The shepherd eyed the bracer and kept her distance.

I had a weapon now and I was almost ready to go. I glanced around to make sure I didn’t miss anything. I’d made the full circle around the cavern. The pool where Stella died was right in front of me. Her head was still on the bottom, dark hair swaying with the weak current.

I needed to fish Stella’s head out of the water and put it with her body. When the guild eventually came for the corpses, they might miss it, and Stella’s parents would need a whole daughter to bury.

The hair swayed.

I had to do this. It was very simple: wade into the water, pick up the head, put it with her body.

Oh my God. She was twenty years old. She was alive this morning. She was breathing, walking, talking, and now she was dead and her head was in the water, and Tia was only four years younger. Would somebody be taking my daughter’s head out of a pool like this one so I could look at her face one last time? When they got Stella out, they would put her in a box, and then they would bury her, and her mother would never see her again.

How do you survive this? How do you go on after this?

Her parents couldn’t be much older than me. They would have to live the rest of their lives without her. There was nothing anyone could do. This was done. She was dead.

Tears wet my eyes. I splashed through the water, picked up her head, and climbed out, slipping on the rocks. Her body lay on its back. What do I do? Do I put it on her neck? Do I leave it next to her?

I was holding a kid’s head in my hands and trying to figure out how best to leave it with her corpse.

Someone wailed like a hurt animal, and I realized it was me. Tears came, so many I couldn’t even see.

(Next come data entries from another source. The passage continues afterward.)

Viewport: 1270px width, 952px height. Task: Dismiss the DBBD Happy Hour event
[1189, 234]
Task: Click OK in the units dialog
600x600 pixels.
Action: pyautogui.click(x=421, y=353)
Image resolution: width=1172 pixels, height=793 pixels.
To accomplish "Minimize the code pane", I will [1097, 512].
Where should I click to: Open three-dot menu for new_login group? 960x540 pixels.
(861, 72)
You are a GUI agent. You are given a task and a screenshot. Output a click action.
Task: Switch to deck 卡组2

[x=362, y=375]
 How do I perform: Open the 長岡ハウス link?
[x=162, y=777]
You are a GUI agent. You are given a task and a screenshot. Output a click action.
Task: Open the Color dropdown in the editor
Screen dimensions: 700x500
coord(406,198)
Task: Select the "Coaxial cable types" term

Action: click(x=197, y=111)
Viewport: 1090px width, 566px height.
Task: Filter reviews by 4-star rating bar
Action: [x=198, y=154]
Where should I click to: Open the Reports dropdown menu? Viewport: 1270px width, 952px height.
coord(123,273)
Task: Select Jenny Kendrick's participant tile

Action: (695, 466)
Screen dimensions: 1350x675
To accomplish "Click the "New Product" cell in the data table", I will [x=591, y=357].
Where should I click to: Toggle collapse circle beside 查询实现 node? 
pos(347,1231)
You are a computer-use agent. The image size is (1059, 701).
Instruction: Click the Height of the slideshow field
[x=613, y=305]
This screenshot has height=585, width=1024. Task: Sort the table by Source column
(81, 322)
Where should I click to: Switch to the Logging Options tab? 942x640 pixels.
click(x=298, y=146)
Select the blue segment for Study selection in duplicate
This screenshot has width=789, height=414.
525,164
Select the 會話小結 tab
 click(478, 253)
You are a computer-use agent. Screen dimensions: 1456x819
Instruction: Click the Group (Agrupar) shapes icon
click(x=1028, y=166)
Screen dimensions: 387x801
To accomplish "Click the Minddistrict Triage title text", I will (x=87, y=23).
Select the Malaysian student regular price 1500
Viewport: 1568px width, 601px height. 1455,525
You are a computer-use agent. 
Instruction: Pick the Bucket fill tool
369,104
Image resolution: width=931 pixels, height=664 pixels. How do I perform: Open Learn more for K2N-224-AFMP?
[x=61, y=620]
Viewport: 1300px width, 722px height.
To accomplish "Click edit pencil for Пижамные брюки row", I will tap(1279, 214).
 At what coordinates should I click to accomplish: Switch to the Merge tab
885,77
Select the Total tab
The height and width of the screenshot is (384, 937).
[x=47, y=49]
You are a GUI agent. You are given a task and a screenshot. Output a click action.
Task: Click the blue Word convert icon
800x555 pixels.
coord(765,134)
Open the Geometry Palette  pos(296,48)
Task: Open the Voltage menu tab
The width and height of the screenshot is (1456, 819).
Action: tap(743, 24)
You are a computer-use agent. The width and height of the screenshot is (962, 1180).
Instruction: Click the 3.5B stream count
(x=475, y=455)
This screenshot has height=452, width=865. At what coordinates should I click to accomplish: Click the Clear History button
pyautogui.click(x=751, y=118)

I put the head gently by her side, dropped to the ground next to her, and cried. I cried and screamed for Stella, for her parents, for Sanders and Anja, for their children and loved ones. I cried for Costa who was missing half of his face and for Aaron who lay in pieces.

I sobbed for all of them, all the bodies in this cave. And I cried for myself, trapped here, left to die, and for my children who might never see me again.

Bear padded over to me and lay by my side. I hugged her and cried harder. It was just the two of us, the cave, and the raw pain of my grief.

Gradually, the sobs subsided. I ran out of tears. For a while I sat there, silent, staring at Stella’s body. Slowly, very slowly, self-preservation woke up and took over. Nobody was coming for me. Nobody would help me. It was up to me.

Nothing new. I’d been on my own since I turned eighteen and my mother informed me I had two weeks to move out. Then Roger came along, but he was gone now, and I’d been on my own again for a decade since.

I could do this.

I wiped my face with my sleeve, swapped my socks for the dry pair, put on Anja’s boots, and got up.

Bear stared at me.

“Time to get a move on.”

I swung the heavy backpack onto my back and picked up Bear’s leash.

I was halfway to the tunnels when the generator sputtered and died, plunging the cavern into darkness.

4

2,119 miles away from Elmwood

Right leg hurt, left arm hurt, everything fucking hurt. There was alien slime dripping from his armor, and it stank like yesterday’s vomit.

The gate loomed in front of him. Elias McFeron stepped through it.

Blue sky. Finally.

He took a deep breath and tasted home. That first gulp of Earth’s air. There was nothing like it.

Behind him the rest of the assault team staggered out. He’d force-marched them for the last three days, all the way from the anchor chamber. It was a hard pace even for the top Talents, and it took longer than expected because the markers they had placed to guide their way through the swamp had sunk.